→ PROBLEM
With the records below as your source, retype each line exactly from the top down to the line that contains "Select the Data", and include that line.

*** DATA ***

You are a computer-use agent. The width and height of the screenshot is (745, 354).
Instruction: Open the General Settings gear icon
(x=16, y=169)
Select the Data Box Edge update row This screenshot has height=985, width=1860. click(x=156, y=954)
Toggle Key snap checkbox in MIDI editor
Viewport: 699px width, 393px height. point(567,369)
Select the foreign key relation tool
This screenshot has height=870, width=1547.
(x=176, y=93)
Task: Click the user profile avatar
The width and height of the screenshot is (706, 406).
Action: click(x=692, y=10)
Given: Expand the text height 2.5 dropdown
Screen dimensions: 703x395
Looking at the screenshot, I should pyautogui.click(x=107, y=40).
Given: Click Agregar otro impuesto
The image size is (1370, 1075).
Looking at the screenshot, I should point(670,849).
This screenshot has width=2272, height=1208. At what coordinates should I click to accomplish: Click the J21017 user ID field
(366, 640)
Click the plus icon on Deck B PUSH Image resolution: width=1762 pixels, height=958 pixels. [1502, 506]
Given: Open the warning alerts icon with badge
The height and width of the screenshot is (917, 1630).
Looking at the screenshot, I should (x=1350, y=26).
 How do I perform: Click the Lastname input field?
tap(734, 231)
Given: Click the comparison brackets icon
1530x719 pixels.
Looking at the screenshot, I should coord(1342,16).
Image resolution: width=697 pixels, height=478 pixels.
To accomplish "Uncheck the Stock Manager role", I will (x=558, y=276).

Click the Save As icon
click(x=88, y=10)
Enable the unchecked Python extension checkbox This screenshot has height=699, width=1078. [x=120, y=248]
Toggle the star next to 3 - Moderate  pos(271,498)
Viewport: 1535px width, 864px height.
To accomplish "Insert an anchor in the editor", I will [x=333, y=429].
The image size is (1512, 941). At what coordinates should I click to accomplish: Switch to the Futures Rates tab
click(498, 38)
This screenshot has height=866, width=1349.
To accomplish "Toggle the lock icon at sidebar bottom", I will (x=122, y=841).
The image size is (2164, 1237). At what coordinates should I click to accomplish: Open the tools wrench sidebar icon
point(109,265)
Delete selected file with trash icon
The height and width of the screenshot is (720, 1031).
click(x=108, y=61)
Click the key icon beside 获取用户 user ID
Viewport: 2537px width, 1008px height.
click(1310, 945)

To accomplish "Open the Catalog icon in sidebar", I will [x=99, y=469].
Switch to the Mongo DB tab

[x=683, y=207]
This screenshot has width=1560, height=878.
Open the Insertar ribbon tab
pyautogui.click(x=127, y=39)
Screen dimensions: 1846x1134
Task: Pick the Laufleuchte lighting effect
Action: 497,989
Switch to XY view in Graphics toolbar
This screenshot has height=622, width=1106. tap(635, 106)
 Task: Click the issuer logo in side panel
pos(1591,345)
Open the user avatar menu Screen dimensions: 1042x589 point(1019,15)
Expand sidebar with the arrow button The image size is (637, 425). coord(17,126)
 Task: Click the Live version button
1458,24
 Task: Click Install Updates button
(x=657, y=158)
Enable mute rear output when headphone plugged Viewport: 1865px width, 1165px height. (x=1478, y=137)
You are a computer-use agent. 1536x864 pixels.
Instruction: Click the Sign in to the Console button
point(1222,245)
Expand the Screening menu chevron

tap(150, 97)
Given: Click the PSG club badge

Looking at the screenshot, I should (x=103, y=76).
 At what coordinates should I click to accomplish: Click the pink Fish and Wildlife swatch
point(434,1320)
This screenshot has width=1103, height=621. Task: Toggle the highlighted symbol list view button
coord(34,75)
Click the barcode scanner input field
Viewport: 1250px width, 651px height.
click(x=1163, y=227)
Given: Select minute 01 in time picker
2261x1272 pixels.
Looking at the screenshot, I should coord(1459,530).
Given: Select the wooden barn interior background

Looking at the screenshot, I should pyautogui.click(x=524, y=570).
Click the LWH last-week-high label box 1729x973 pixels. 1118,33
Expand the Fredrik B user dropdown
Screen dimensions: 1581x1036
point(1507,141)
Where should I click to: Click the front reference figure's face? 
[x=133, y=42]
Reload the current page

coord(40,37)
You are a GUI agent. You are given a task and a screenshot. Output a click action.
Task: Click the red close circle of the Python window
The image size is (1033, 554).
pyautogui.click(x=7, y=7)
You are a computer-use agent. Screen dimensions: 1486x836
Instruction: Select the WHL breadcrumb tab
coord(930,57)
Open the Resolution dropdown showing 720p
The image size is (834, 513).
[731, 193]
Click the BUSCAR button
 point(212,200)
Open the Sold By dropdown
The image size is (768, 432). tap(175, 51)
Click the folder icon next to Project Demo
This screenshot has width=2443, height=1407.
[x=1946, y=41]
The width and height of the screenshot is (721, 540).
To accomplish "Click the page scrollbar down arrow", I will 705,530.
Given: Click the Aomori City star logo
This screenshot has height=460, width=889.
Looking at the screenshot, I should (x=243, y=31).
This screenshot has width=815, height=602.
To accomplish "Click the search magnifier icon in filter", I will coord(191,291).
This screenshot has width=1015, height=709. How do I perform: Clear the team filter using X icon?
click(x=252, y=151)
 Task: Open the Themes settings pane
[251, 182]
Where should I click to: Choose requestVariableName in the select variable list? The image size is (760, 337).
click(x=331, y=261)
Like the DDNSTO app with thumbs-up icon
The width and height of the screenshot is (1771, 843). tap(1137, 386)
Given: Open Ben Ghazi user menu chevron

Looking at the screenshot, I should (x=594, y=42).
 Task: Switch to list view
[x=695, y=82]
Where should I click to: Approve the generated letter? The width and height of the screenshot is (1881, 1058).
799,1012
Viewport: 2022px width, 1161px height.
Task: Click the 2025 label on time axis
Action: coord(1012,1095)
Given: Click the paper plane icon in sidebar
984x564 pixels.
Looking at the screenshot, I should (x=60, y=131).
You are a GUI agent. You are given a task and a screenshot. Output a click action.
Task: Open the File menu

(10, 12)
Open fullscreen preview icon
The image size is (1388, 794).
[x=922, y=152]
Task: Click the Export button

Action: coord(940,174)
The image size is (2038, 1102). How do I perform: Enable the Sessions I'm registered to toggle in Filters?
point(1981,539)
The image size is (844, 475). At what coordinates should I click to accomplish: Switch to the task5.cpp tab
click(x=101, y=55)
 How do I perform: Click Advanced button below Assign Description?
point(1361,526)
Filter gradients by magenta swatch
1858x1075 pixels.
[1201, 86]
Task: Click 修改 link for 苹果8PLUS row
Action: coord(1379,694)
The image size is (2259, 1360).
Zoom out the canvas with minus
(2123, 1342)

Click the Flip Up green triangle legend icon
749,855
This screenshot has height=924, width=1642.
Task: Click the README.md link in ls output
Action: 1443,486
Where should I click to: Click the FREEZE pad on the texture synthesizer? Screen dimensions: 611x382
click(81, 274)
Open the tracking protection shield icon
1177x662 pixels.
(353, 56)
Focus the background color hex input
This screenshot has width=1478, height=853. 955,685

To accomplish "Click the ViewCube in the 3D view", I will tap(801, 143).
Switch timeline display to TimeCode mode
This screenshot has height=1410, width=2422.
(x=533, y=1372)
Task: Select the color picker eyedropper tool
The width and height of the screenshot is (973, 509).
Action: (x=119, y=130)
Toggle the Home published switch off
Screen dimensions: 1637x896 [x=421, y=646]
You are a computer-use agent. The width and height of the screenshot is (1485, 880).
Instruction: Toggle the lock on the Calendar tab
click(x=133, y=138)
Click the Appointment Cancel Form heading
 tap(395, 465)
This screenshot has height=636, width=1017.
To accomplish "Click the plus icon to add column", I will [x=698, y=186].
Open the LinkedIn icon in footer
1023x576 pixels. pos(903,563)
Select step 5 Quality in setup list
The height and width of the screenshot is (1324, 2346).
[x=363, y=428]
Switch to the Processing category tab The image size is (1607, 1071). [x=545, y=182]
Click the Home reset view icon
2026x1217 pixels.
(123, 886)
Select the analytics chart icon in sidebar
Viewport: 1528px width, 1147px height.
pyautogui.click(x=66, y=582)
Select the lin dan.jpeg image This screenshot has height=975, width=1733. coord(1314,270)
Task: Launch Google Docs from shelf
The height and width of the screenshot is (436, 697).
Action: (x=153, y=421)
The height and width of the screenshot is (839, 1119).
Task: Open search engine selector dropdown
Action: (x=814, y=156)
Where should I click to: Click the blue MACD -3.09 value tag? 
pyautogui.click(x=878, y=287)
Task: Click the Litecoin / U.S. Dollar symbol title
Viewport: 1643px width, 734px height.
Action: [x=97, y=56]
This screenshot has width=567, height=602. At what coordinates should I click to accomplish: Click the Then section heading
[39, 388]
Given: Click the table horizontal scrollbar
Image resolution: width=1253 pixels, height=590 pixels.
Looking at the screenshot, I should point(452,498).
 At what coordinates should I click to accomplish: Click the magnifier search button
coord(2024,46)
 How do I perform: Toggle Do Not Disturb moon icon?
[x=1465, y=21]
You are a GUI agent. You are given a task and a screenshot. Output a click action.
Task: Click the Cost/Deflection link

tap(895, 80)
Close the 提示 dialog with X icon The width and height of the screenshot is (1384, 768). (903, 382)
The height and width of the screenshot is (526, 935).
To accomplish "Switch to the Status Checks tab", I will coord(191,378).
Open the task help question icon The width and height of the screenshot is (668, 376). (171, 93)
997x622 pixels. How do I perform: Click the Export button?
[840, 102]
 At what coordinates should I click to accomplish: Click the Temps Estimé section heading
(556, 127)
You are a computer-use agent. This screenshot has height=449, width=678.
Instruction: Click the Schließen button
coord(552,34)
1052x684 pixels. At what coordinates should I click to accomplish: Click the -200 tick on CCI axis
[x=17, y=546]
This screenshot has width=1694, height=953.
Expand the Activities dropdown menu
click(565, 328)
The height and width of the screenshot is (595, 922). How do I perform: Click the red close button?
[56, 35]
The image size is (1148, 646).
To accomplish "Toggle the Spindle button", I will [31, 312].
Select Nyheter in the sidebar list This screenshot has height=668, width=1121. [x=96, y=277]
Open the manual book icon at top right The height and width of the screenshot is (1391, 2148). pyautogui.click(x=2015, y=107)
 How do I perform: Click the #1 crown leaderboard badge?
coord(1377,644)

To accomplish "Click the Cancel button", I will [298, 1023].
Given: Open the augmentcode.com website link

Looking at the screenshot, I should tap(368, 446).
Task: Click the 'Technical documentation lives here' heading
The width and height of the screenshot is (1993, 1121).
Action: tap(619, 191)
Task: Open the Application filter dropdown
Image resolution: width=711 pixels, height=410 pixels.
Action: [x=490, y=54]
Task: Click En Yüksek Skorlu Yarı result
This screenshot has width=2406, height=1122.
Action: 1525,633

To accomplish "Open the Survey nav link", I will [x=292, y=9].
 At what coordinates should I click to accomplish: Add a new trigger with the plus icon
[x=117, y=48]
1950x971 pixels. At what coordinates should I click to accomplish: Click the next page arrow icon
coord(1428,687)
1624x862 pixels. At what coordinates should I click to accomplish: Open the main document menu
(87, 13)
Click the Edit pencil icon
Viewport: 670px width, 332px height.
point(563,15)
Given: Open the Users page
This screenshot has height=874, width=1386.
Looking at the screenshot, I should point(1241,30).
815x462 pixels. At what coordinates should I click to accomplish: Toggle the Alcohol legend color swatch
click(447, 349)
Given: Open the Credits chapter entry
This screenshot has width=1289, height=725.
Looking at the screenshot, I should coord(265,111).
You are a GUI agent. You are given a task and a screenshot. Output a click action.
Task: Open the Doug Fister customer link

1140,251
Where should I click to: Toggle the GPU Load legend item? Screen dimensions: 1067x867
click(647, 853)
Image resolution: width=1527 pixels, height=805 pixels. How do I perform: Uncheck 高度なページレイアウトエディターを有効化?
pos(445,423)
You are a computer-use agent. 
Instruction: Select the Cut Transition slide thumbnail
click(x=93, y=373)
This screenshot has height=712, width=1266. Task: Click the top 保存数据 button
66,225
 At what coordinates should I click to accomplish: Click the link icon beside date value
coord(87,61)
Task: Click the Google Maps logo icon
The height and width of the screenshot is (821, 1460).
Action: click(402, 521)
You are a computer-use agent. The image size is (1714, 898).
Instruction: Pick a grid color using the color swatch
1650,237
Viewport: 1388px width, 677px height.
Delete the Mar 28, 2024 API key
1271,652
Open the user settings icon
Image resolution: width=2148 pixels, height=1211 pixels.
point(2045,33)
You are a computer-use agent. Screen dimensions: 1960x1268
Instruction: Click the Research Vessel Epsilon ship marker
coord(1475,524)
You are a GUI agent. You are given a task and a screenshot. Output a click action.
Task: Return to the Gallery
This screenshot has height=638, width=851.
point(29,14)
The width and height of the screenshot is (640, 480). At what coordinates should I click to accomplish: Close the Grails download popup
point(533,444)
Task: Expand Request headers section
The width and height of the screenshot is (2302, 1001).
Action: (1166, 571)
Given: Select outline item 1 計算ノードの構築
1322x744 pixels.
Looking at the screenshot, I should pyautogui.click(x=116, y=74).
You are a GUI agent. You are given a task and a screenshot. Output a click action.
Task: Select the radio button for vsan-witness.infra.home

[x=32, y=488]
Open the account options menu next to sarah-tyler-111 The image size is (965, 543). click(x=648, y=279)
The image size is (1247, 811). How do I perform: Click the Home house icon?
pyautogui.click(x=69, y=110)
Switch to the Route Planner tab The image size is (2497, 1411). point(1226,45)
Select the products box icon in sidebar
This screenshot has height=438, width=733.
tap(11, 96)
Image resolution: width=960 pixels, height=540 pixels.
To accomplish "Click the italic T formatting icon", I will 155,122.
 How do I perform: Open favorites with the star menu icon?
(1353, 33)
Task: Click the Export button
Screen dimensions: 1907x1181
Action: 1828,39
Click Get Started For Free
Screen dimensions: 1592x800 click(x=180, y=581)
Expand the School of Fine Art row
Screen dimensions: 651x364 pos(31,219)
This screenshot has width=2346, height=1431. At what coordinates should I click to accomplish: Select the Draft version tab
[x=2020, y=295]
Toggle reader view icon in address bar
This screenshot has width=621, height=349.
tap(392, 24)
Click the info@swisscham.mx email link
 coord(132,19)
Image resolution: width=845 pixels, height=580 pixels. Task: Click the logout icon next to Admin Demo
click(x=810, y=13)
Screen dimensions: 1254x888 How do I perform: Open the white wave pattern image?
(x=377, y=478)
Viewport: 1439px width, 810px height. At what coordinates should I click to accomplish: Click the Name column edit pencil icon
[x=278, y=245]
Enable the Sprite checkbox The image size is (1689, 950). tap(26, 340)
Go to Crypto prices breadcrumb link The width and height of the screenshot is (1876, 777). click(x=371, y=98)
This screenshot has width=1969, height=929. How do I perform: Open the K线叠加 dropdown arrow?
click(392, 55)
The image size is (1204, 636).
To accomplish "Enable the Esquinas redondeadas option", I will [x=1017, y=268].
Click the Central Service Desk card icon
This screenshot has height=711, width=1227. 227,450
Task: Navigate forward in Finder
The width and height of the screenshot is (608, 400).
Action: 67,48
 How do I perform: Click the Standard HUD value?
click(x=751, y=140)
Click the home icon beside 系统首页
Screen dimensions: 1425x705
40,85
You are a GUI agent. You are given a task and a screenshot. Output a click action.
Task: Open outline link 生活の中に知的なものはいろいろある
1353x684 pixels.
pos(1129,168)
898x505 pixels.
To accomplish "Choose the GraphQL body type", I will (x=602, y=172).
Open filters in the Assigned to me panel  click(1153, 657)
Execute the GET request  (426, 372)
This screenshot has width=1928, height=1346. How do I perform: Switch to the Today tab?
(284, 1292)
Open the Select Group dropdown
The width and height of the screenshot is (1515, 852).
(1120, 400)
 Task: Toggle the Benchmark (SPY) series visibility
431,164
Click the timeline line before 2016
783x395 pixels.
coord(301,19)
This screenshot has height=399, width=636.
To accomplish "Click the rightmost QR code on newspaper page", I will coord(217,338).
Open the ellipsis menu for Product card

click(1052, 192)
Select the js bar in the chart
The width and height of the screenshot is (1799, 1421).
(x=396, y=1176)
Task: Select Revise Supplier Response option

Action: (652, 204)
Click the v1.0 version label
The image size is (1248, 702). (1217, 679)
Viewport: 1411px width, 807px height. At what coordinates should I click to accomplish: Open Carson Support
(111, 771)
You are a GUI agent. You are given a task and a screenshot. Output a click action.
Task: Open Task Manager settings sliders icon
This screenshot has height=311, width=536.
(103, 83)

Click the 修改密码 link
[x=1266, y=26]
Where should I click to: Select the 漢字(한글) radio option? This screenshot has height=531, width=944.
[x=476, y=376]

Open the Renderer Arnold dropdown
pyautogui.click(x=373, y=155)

*** End of DATA ***

→ ANSWER FOR THIS EXERCISE
You are a computer-use agent. The width and height of the screenshot is (745, 354).
Instruction: Open the General Settings gear icon
(x=16, y=169)
Select the Data Box Edge update row This screenshot has height=985, width=1860. click(x=156, y=954)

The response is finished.